**Problem to solve**
Print the listing once more, exactly as it stands.

Segment Start: Dataset

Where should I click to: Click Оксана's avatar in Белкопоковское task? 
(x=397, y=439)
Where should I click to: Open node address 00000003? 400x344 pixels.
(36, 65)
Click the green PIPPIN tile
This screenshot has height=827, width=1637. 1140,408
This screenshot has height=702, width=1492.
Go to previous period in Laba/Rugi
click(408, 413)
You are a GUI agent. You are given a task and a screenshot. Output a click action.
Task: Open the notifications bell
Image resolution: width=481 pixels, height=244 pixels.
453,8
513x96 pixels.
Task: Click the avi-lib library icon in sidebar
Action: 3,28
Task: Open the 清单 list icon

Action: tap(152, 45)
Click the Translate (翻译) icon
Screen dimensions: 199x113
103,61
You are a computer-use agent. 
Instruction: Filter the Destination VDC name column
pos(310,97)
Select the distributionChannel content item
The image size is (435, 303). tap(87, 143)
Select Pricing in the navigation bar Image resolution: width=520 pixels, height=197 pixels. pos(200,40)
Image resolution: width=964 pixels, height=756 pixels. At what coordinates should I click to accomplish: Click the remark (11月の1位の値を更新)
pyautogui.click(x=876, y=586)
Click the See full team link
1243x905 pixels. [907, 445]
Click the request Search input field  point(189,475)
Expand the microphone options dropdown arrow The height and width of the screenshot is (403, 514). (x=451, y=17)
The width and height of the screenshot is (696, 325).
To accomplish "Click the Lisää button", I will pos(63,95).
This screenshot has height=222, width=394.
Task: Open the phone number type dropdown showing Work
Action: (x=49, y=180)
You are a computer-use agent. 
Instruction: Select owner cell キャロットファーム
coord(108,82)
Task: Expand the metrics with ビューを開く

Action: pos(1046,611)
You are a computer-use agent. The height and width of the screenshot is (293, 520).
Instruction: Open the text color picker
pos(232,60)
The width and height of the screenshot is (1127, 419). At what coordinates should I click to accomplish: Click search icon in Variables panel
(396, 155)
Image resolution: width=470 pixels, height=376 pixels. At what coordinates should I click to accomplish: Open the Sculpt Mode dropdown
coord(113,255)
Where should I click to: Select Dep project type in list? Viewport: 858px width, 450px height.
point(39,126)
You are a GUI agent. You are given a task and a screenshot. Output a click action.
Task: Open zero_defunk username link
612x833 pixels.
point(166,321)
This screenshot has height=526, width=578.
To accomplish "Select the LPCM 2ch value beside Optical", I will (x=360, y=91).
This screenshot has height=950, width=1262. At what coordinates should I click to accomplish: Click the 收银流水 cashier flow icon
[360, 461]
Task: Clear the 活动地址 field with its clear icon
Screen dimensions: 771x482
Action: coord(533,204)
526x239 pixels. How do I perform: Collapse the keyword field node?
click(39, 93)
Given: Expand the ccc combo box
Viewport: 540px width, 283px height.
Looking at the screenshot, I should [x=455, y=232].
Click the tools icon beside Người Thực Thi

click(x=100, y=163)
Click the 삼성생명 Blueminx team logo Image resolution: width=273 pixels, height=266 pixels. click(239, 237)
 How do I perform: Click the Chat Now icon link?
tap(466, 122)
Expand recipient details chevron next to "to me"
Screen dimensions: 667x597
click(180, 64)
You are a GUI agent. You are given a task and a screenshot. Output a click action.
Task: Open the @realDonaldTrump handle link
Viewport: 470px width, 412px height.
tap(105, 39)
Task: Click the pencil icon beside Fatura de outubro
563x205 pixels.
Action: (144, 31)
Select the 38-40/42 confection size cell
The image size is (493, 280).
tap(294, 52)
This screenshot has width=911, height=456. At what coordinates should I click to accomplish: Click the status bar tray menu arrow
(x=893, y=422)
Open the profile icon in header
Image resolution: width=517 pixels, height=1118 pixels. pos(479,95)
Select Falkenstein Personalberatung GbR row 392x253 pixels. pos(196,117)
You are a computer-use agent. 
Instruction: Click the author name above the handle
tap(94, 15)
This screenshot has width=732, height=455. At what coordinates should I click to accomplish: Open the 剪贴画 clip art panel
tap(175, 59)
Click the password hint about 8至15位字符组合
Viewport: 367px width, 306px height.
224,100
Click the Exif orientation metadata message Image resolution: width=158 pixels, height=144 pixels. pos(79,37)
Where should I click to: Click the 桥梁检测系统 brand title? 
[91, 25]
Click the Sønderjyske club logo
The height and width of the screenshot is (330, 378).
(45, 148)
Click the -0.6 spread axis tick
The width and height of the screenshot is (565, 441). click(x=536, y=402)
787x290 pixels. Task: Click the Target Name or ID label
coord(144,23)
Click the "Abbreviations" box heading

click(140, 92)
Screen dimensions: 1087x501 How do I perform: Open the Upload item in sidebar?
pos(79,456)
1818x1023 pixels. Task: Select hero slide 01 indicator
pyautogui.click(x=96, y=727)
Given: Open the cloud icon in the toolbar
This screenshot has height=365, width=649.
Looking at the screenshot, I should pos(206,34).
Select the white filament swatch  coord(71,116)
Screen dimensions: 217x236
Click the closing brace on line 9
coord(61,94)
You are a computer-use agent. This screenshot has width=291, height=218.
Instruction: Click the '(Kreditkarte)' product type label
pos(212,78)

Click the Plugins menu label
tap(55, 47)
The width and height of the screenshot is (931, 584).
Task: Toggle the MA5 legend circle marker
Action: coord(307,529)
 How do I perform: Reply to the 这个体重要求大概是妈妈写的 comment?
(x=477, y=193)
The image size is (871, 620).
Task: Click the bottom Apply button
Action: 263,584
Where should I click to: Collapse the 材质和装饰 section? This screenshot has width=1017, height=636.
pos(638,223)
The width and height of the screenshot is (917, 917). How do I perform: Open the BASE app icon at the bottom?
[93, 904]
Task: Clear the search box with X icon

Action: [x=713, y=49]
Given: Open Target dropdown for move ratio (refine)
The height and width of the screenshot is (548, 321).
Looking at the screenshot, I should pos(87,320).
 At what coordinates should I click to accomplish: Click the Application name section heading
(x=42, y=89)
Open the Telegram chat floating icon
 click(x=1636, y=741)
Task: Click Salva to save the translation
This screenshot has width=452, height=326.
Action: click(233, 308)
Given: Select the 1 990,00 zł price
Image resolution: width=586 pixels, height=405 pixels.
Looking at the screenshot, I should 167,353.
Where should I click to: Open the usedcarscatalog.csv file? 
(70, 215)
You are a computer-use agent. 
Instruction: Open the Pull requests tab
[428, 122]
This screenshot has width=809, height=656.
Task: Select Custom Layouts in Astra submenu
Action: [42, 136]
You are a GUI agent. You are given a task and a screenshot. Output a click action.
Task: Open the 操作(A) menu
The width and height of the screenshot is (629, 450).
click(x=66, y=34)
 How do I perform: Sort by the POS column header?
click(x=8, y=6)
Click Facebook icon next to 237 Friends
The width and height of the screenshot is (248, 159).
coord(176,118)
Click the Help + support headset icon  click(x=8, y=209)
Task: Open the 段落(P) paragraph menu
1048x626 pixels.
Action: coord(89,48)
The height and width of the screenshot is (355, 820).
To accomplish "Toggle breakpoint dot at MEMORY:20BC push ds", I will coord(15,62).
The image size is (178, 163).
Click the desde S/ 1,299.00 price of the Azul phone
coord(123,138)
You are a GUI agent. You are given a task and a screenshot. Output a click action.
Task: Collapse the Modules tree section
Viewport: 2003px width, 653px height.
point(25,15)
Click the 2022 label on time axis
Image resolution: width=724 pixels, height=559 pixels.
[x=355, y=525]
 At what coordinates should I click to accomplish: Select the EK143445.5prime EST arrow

Segment End: Dataset

**Response to this exercise**
Where should I click to: Click Оксана's avatar in Белкопоковское task? 
(x=397, y=439)
Where should I click to: Open node address 00000003? 400x344 pixels.
(36, 65)
Click the green PIPPIN tile
This screenshot has height=827, width=1637. 1140,408
This screenshot has height=702, width=1492.
Go to previous period in Laba/Rugi
click(408, 413)
You are a GUI agent. You are given a task and a screenshot. Output a click action.
Task: Open the notifications bell
Image resolution: width=481 pixels, height=244 pixels.
453,8
513x96 pixels.
Task: Click the avi-lib library icon in sidebar
Action: 3,28
Task: Open the 清单 list icon

Action: tap(152, 45)
Click the Translate (翻译) icon
Screen dimensions: 199x113
103,61
You are a computer-use agent. 
Instruction: Filter the Destination VDC name column
pos(310,97)
Select the distributionChannel content item
The image size is (435, 303). tap(87, 143)
Select Pricing in the navigation bar Image resolution: width=520 pixels, height=197 pixels. pos(200,40)
Image resolution: width=964 pixels, height=756 pixels. At what coordinates should I click to accomplish: Click the remark (11月の1位の値を更新)
pyautogui.click(x=876, y=586)
Click the See full team link
1243x905 pixels. [907, 445]
Click the request Search input field  point(189,475)
Expand the microphone options dropdown arrow The height and width of the screenshot is (403, 514). (x=451, y=17)
The width and height of the screenshot is (696, 325).
To accomplish "Click the Lisää button", I will pos(63,95).
This screenshot has height=222, width=394.
Task: Open the phone number type dropdown showing Work
Action: (x=49, y=180)
You are a computer-use agent. 
Instruction: Select owner cell キャロットファーム
coord(108,82)
Task: Expand the metrics with ビューを開く

Action: pos(1046,611)
You are a computer-use agent. The height and width of the screenshot is (293, 520).
Instruction: Open the text color picker
pos(232,60)
The width and height of the screenshot is (1127, 419). At what coordinates should I click to accomplish: Click search icon in Variables panel
(396, 155)
Image resolution: width=470 pixels, height=376 pixels. At what coordinates should I click to accomplish: Open the Sculpt Mode dropdown
coord(113,255)
Where should I click to: Select Dep project type in list? Viewport: 858px width, 450px height.
point(39,126)
You are a GUI agent. You are given a task and a screenshot. Output a click action.
Task: Open zero_defunk username link
612x833 pixels.
point(166,321)
This screenshot has height=526, width=578.
To accomplish "Select the LPCM 2ch value beside Optical", I will (x=360, y=91).
This screenshot has height=950, width=1262. At what coordinates should I click to accomplish: Click the 收银流水 cashier flow icon
[360, 461]
Task: Clear the 活动地址 field with its clear icon
Screen dimensions: 771x482
Action: coord(533,204)
526x239 pixels. How do I perform: Collapse the keyword field node?
click(39, 93)
Given: Expand the ccc combo box
Viewport: 540px width, 283px height.
Looking at the screenshot, I should [x=455, y=232].
Click the tools icon beside Người Thực Thi

click(x=100, y=163)
Click the 삼성생명 Blueminx team logo Image resolution: width=273 pixels, height=266 pixels. click(239, 237)
 How do I perform: Click the Chat Now icon link?
tap(466, 122)
Expand recipient details chevron next to "to me"
Screen dimensions: 667x597
click(180, 64)
You are a GUI agent. You are given a task and a screenshot. Output a click action.
Task: Open the @realDonaldTrump handle link
Viewport: 470px width, 412px height.
tap(105, 39)
Task: Click the pencil icon beside Fatura de outubro
563x205 pixels.
Action: (144, 31)
Select the 38-40/42 confection size cell
The image size is (493, 280).
tap(294, 52)
This screenshot has width=911, height=456. At what coordinates should I click to accomplish: Click the status bar tray menu arrow
(x=893, y=422)
Open the profile icon in header
Image resolution: width=517 pixels, height=1118 pixels. pos(479,95)
Select Falkenstein Personalberatung GbR row 392x253 pixels. pos(196,117)
You are a computer-use agent. 
Instruction: Click the author name above the handle
tap(94, 15)
This screenshot has width=732, height=455. At what coordinates should I click to accomplish: Open the 剪贴画 clip art panel
tap(175, 59)
Click the password hint about 8至15位字符组合
Viewport: 367px width, 306px height.
224,100
Click the Exif orientation metadata message Image resolution: width=158 pixels, height=144 pixels. pos(79,37)
Where should I click to: Click the 桥梁检测系统 brand title? 
[91, 25]
Click the Sønderjyske club logo
The height and width of the screenshot is (330, 378).
(45, 148)
Click the -0.6 spread axis tick
The width and height of the screenshot is (565, 441). click(x=536, y=402)
787x290 pixels. Task: Click the Target Name or ID label
coord(144,23)
Click the "Abbreviations" box heading

click(140, 92)
Screen dimensions: 1087x501 How do I perform: Open the Upload item in sidebar?
pos(79,456)
1818x1023 pixels. Task: Select hero slide 01 indicator
pyautogui.click(x=96, y=727)
Given: Open the cloud icon in the toolbar
This screenshot has height=365, width=649.
Looking at the screenshot, I should pos(206,34).
Select the white filament swatch  coord(71,116)
Screen dimensions: 217x236
Click the closing brace on line 9
coord(61,94)
You are a computer-use agent. This screenshot has width=291, height=218.
Instruction: Click the '(Kreditkarte)' product type label
pos(212,78)

Click the Plugins menu label
tap(55, 47)
The width and height of the screenshot is (931, 584).
Task: Toggle the MA5 legend circle marker
Action: coord(307,529)
 How do I perform: Reply to the 这个体重要求大概是妈妈写的 comment?
(x=477, y=193)
The image size is (871, 620).
Task: Click the bottom Apply button
Action: 263,584
Where should I click to: Collapse the 材质和装饰 section? This screenshot has width=1017, height=636.
pos(638,223)
The width and height of the screenshot is (917, 917). How do I perform: Open the BASE app icon at the bottom?
[93, 904]
Task: Clear the search box with X icon

Action: [x=713, y=49]
Given: Open Target dropdown for move ratio (refine)
The height and width of the screenshot is (548, 321).
Looking at the screenshot, I should pos(87,320).
 At what coordinates should I click to accomplish: Click the Application name section heading
(x=42, y=89)
Open the Telegram chat floating icon
 click(x=1636, y=741)
Task: Click Salva to save the translation
This screenshot has width=452, height=326.
Action: click(233, 308)
Given: Select the 1 990,00 zł price
Image resolution: width=586 pixels, height=405 pixels.
Looking at the screenshot, I should 167,353.
Where should I click to: Open the usedcarscatalog.csv file? 
(70, 215)
You are a computer-use agent. 
Instruction: Open the Pull requests tab
[428, 122]
This screenshot has width=809, height=656.
Task: Select Custom Layouts in Astra submenu
Action: [42, 136]
You are a GUI agent. You are given a task and a screenshot. Output a click action.
Task: Open the 操作(A) menu
The width and height of the screenshot is (629, 450).
click(x=66, y=34)
 How do I perform: Sort by the POS column header?
click(x=8, y=6)
Click Facebook icon next to 237 Friends
The width and height of the screenshot is (248, 159).
coord(176,118)
Click the Help + support headset icon  click(x=8, y=209)
Task: Open the 段落(P) paragraph menu
1048x626 pixels.
Action: coord(89,48)
The height and width of the screenshot is (355, 820).
To accomplish "Toggle breakpoint dot at MEMORY:20BC push ds", I will coord(15,62).
The image size is (178, 163).
Click the desde S/ 1,299.00 price of the Azul phone
coord(123,138)
You are a GUI agent. You are given a task and a screenshot. Output a click action.
Task: Collapse the Modules tree section
Viewport: 2003px width, 653px height.
point(25,15)
Click the 2022 label on time axis
Image resolution: width=724 pixels, height=559 pixels.
[x=355, y=525]
 At what coordinates should I click to accomplish: Select the EK143445.5prime EST arrow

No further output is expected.